Task details -> All that is wanted is the span of lines from the one with "[중국에서 만든] (58, 15)" to the last line of the data, copied exactly.

Data supplied ->
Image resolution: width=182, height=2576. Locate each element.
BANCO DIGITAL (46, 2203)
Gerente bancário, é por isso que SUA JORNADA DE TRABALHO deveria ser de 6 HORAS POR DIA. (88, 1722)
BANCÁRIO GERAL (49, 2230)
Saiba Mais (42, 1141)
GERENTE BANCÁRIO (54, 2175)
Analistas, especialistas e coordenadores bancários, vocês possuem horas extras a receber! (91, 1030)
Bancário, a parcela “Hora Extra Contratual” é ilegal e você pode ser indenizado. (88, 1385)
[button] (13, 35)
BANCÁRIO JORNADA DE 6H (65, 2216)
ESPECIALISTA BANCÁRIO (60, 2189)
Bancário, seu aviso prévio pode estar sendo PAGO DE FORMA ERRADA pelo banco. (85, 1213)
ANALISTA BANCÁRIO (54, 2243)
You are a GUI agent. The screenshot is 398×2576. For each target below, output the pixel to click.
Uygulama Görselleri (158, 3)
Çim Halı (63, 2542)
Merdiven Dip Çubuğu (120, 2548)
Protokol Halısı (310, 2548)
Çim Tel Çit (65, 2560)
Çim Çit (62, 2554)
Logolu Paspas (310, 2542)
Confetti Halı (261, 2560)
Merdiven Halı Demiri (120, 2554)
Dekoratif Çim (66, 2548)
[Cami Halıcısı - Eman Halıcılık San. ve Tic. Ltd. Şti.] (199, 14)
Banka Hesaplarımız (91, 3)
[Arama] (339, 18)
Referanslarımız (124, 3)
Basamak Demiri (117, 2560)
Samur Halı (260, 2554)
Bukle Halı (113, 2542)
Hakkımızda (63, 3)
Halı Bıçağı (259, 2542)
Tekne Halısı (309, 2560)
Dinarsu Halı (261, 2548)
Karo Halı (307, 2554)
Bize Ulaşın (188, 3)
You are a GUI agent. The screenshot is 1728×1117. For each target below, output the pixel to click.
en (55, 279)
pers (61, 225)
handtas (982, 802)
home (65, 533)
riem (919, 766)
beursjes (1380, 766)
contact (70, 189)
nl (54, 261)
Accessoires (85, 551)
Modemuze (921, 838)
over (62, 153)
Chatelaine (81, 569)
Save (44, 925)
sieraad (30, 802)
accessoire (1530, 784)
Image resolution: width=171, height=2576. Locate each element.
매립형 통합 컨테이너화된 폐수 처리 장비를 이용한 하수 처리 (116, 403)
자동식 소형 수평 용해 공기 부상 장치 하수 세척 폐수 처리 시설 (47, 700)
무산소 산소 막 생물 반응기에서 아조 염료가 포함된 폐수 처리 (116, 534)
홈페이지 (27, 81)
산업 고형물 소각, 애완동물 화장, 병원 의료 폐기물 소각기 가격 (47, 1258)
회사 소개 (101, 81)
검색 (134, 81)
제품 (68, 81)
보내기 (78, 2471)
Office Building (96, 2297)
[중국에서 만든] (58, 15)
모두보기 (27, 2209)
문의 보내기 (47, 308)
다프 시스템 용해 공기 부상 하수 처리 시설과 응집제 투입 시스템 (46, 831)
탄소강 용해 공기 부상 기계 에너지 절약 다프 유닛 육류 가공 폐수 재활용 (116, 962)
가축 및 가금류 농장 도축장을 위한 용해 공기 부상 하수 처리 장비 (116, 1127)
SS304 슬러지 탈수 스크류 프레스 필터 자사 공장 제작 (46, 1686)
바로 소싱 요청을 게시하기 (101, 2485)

Task response ->
[중국에서 만든] (58, 15)
모두보기 (27, 2209)
문의 보내기 (47, 308)
다프 시스템 용해 공기 부상 하수 처리 시설과 응집제 투입 시스템 (46, 831)
탄소강 용해 공기 부상 기계 에너지 절약 다프 유닛 육류 가공 폐수 재활용 (116, 962)
가축 및 가금류 농장 도축장을 위한 용해 공기 부상 하수 처리 장비 (116, 1127)
SS304 슬러지 탈수 스크류 프레스 필터 자사 공장 제작 (46, 1686)
바로 소싱 요청을 게시하기 (101, 2485)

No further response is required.